In previous election years, Gallup has found that a given president’s approval ratings this close to November has generally matched the share of the vote he ultimately receives.

Jones, who has been carefully watching polls and studying elections for the past 20 years, explains that the 2020 race is “just fundamentally an incumbent election.” An incumbent election and an open election are different choices for voters. “An incumbent election is a referendum on the president, and it’s almost irrelevant who is running against him,” Jones says. “The simple question is, ‘Are you for him or against him?’ An open election is, ‘Which of these two do I like better?’”

That’s why the President’s approval numbers are so revealing today. “If a person has been in office for four years and you haven’t come around to supporting him, it doesn’t make a lot of sense that you’ll vote for that person,” he says. “This election is about, ‘Does this this guy deserve four more years or not?’”

Trump’s approval rating in the latest Gallup survey—in which 42% now have a positive assessment of the President’s performance versus 56% who disapprove, a 14-point spread—is slightly more negative than the polling averages compiled by both RealClearPolitics and FiveThirtyEight. In the former composite, as of this writing, 44.8% approve versus 53.7% who disapprove, for a gap of 8.9 percentage points; in the latter, the findings are similar: 43.2% approval vs. 52.7% disapproval, a spread of 9.5 points.

Jones says one reason for that discrepancy is that, in the Gallup surveys above, the firm polls “all adults” rather than using a model that tries to assess likely voters. And, in fact, in FiveThirtyEight’s current calculation of polls using that same criteria, Trump’s average approval rating (41.6%) is similar to that in Gallup’s survey, which has a margin of error of plus or minus 4 percentage points.

Even if President Trump’s approval rating is actually closer to the high end of that margin of error, however, it would still put him under water come November—unless, say, something dramatic (he outduels Vice President Biden in the coming debates, the threat of COVID-19 suddenly wanes, or perhaps the economy bounces back sharply) happens over the next six weeks. Though Mr. Trump did win in 2016 with only 46.1% of the popular vote (compared with Hillary Clinton’s 48.2%), the circumstances then were quite different than they are today. “2016 was a choice election and many people didn’t really like either choice,” Jones says. “Because of that, you had higher votes for third-party candidates, which easily could have tipped the scales in the three states [Michigan, Wisconsin, and Pennsylvania] where the election basically came down to fewer than 100,000 votes. In addition, you had lower turnout among Democrats and people voting, but not voting for president in some cases. All of that can certainly make a difference when an election is as close as it was then. I’m not sure that those things are going to hold this year.”

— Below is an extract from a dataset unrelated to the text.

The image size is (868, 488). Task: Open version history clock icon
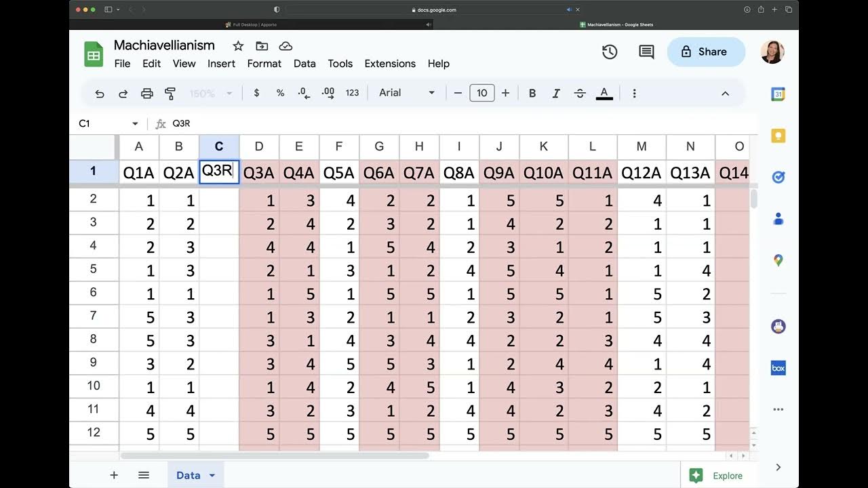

“Polls are not laser precision instruments,” he cautions. “They can give you a pretty good sense of where things stand in a given moment, but can they always pinpoint it to one or two points? Can they call an election in which one candidate is going to win by one percent or less? That’s quite a challenge. If they are right, a lot of that is luck.”

But the gap right now is wide, at least by the limited gauge of history. Says Jones: “It just seems hard to imagine, being in the low 40s with no third-party candidate, that the President has a good shot at this point.”